[Start of Attachment]

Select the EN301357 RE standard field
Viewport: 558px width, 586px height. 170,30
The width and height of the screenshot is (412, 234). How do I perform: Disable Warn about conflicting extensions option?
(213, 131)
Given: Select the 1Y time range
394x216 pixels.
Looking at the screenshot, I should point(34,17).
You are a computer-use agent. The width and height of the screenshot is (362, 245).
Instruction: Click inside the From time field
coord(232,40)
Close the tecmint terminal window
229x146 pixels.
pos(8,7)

[End of Attachment]
[Start of Attachment]

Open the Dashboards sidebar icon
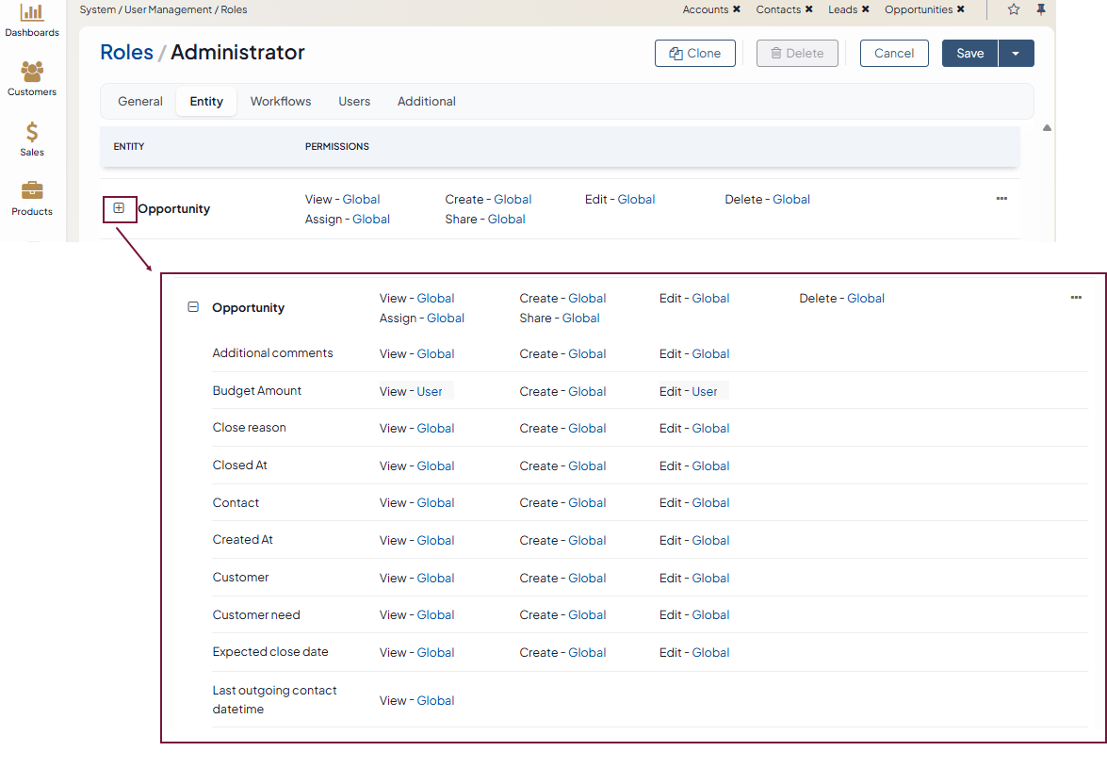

[End of Attachment]
[Start of Attachment]

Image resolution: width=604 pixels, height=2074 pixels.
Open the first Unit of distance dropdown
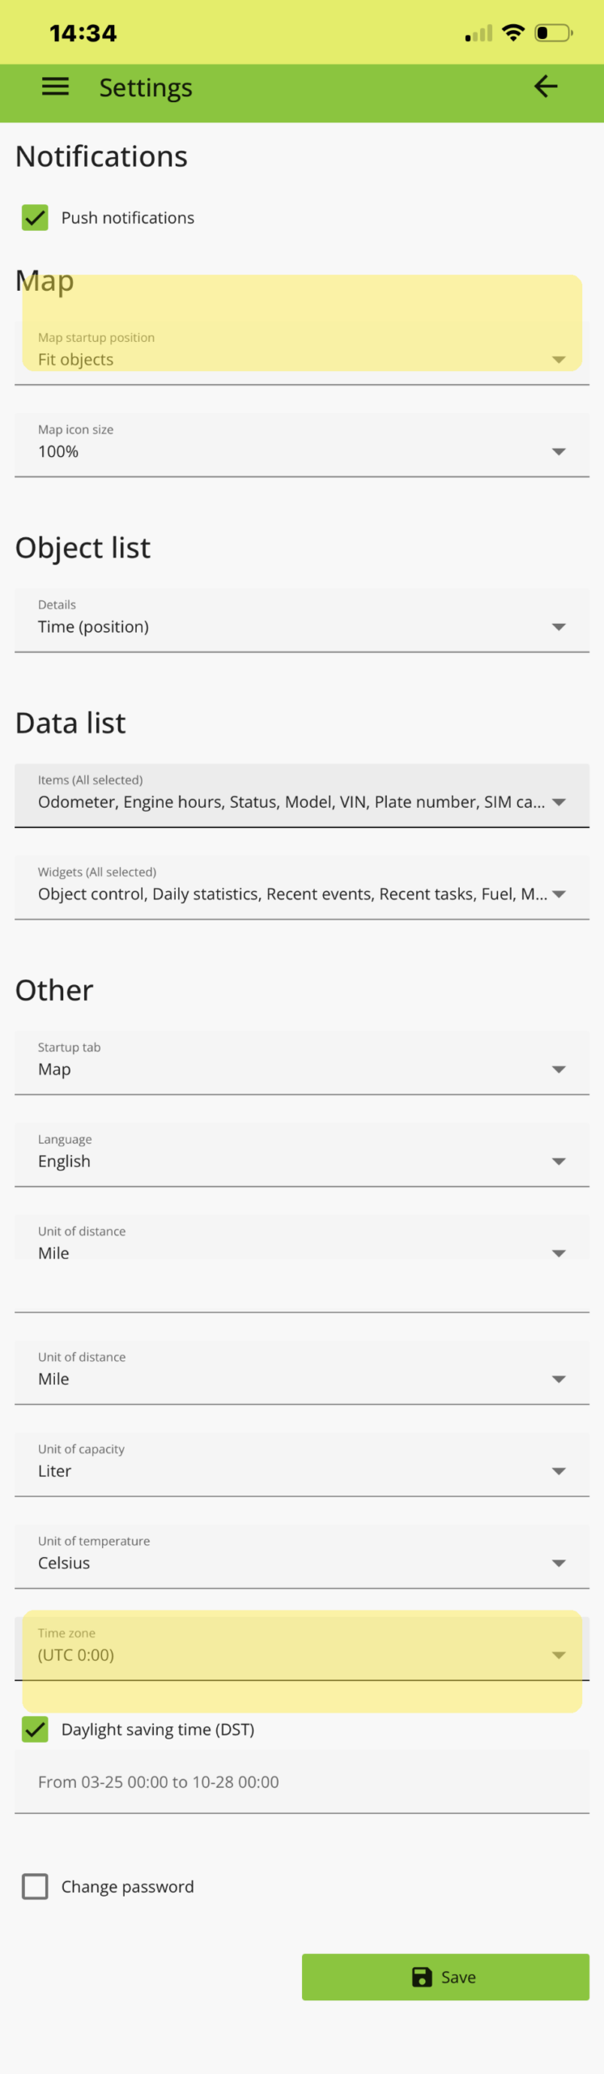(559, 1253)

[End of Attachment]

**TASK TO CARRY OUT:** Only the lines above from the one with "Select the EN301357 RE standard field" up to and including the one with "Given: Select the 1Y time range" should be repeated, exactly as written.

**SOLUTION:**
Select the EN301357 RE standard field
Viewport: 558px width, 586px height. 170,30
The width and height of the screenshot is (412, 234). How do I perform: Disable Warn about conflicting extensions option?
(213, 131)
Given: Select the 1Y time range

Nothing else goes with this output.